Bob Dole Flies a Kosovo Rescue Mission

Getting the ethnic Albanians behind the peace deal is the easy part. Milosevic still looks like a job for Dick Holbrooke

  • Senator Bob Dole flew into the Balkans, Friday, as Washington's unlikely emissary to the Kosovar Albanians. The choice of envoy may have surprised most Americans, but not Balkan-watchers: "Dole is known as an advocate of U.S. intervention over Kosovo, and his positions have been supportive of the ethnic-Albanians," says TIME Central Europe bureau chief Massimo Calabresi. "He carries some cachet with the ethnic-Albanians." Dole's mission is to persuade the ethnic-Albanian side to sign the peace deal presented at the failed Rambouillet peace conference, and that may not be as difficult as it seemed two weeks ago. "The ethnic-Albanians seem to be coming on board," says Calabresi. "The main obstacle had been local Kosovo Liberation Army commanders who would lose out personally in a deal that dismantles the KLA, but that no longer seems to be hindering the KLA from signing."

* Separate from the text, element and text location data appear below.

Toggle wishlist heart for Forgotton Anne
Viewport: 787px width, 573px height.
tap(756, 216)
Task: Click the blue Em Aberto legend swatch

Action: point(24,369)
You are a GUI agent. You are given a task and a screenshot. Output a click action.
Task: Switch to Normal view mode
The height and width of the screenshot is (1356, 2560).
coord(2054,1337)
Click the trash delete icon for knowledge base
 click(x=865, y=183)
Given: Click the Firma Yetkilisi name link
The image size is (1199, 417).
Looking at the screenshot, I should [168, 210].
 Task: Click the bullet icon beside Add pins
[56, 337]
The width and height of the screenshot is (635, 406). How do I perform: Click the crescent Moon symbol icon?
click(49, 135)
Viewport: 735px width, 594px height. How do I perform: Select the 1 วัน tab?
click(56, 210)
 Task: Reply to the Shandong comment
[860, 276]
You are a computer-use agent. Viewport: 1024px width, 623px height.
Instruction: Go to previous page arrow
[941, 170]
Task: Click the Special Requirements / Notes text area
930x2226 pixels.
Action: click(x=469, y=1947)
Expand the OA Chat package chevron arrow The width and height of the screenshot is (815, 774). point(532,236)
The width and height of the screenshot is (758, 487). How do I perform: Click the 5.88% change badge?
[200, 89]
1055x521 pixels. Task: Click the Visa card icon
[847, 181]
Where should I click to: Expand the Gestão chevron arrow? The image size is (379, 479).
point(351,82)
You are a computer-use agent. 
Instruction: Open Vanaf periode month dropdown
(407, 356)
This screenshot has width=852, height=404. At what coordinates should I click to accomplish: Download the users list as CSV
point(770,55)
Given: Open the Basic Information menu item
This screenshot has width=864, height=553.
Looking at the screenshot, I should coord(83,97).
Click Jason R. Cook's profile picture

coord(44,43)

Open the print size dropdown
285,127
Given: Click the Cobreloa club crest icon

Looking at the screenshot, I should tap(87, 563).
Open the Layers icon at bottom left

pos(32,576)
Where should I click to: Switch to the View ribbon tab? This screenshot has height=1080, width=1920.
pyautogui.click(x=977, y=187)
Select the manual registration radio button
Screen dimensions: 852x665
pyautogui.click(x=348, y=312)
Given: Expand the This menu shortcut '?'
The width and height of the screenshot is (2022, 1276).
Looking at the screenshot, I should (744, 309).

    The hard part remains bringing aboard President Slobodan Milosevic, who accepts political autonomy for Kosovo but adamantly refuses to accept the NATO peacekeeping forces necessary to secure it. The record of the 1995 Bosnia peace deal and last year's Kosovo ceasefire suggest that bullying Milosevic into compliance is a job best left to U.N. ambassador-designate Richard Holbrooke.